### WORK ITEM
Omit the pictures, and output the rest of the entries exactly as written.

### RECORDS SUPPLIED
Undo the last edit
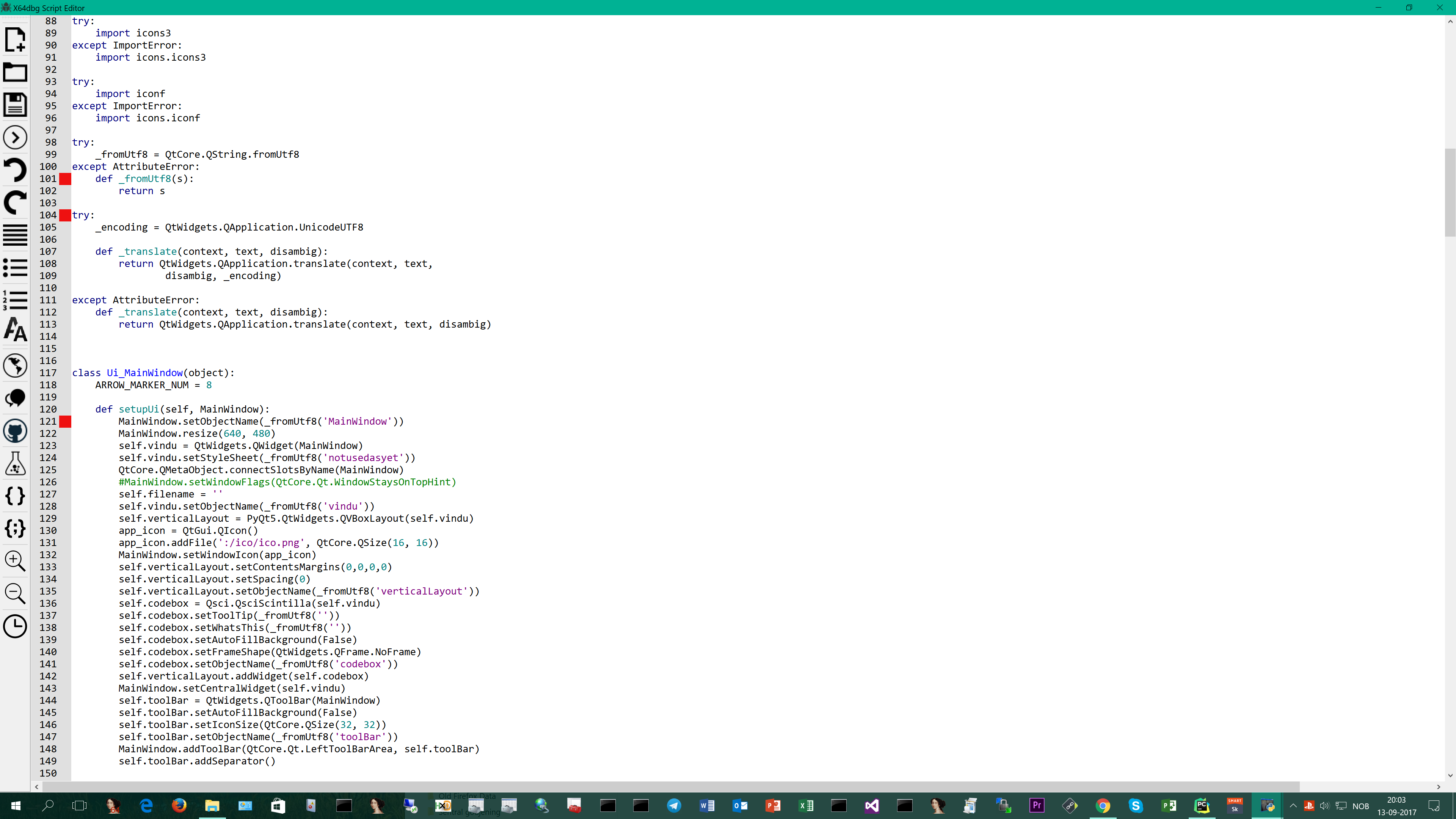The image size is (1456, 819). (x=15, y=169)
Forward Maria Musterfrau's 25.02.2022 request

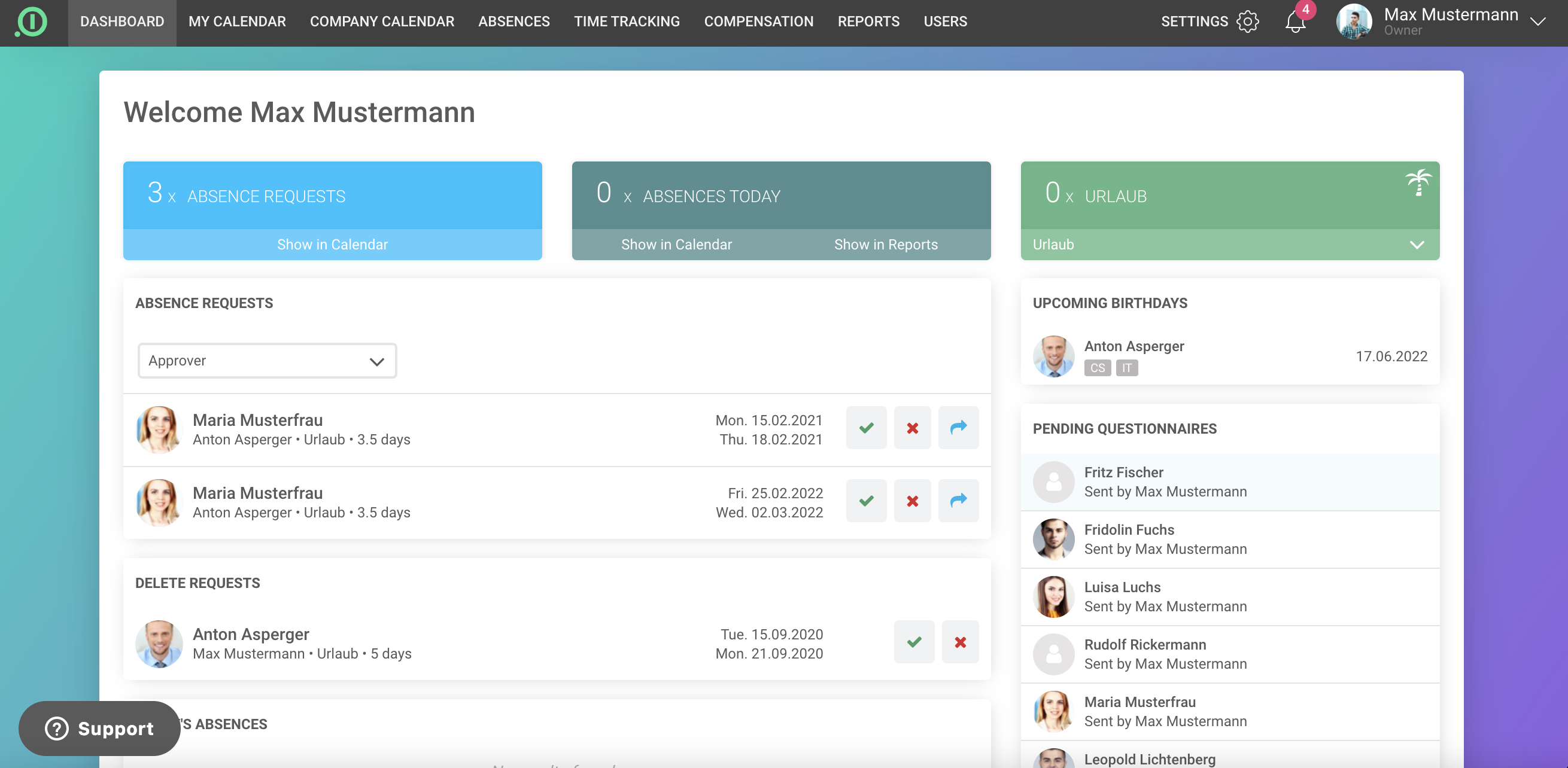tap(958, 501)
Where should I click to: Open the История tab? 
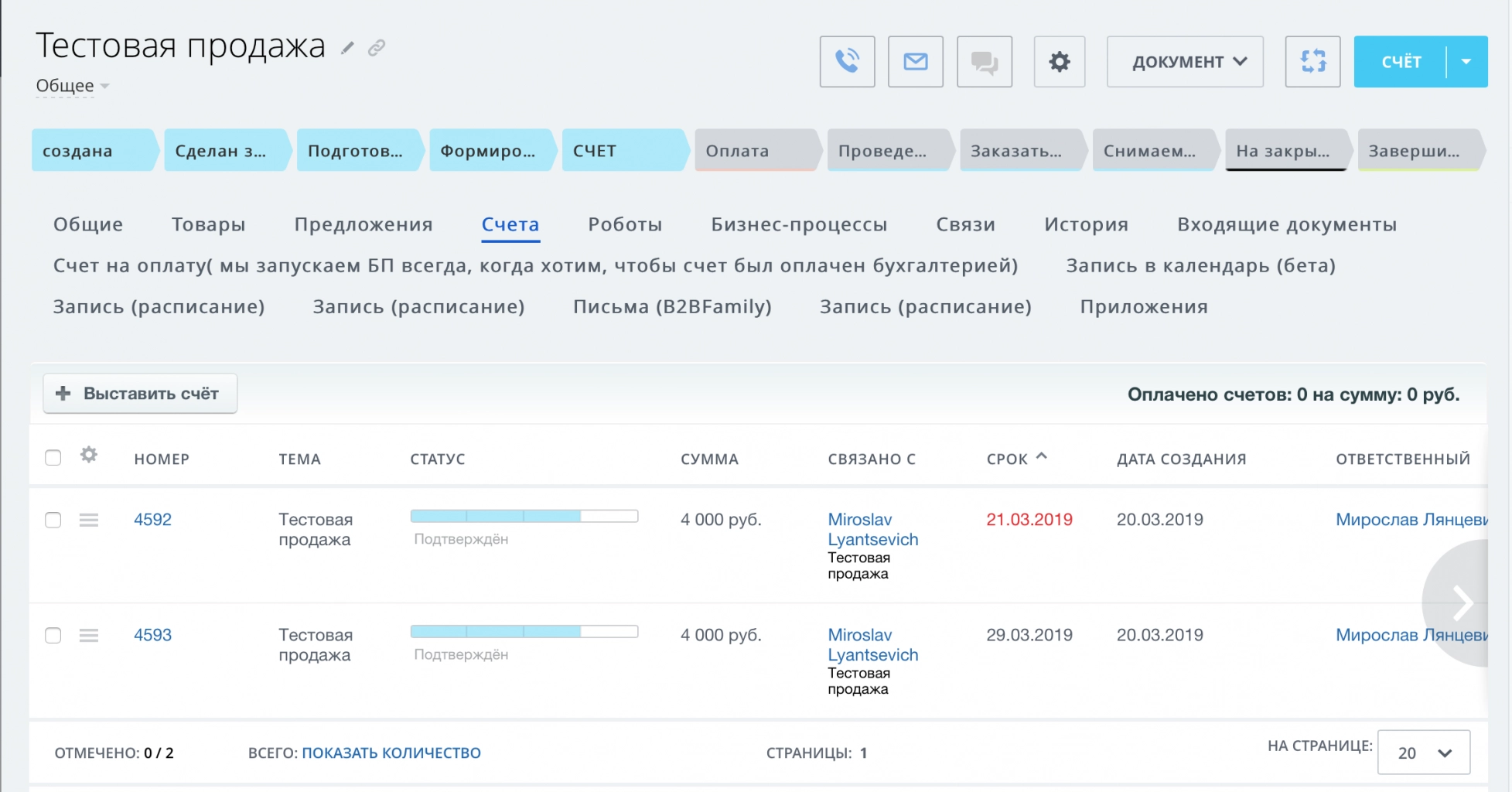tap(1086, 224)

### REPLY
Undo the last edit
The image size is (1456, 819). (x=15, y=169)
Forward Maria Musterfrau's 25.02.2022 request

tap(958, 501)
Where should I click to: Open the История tab? 
tap(1086, 224)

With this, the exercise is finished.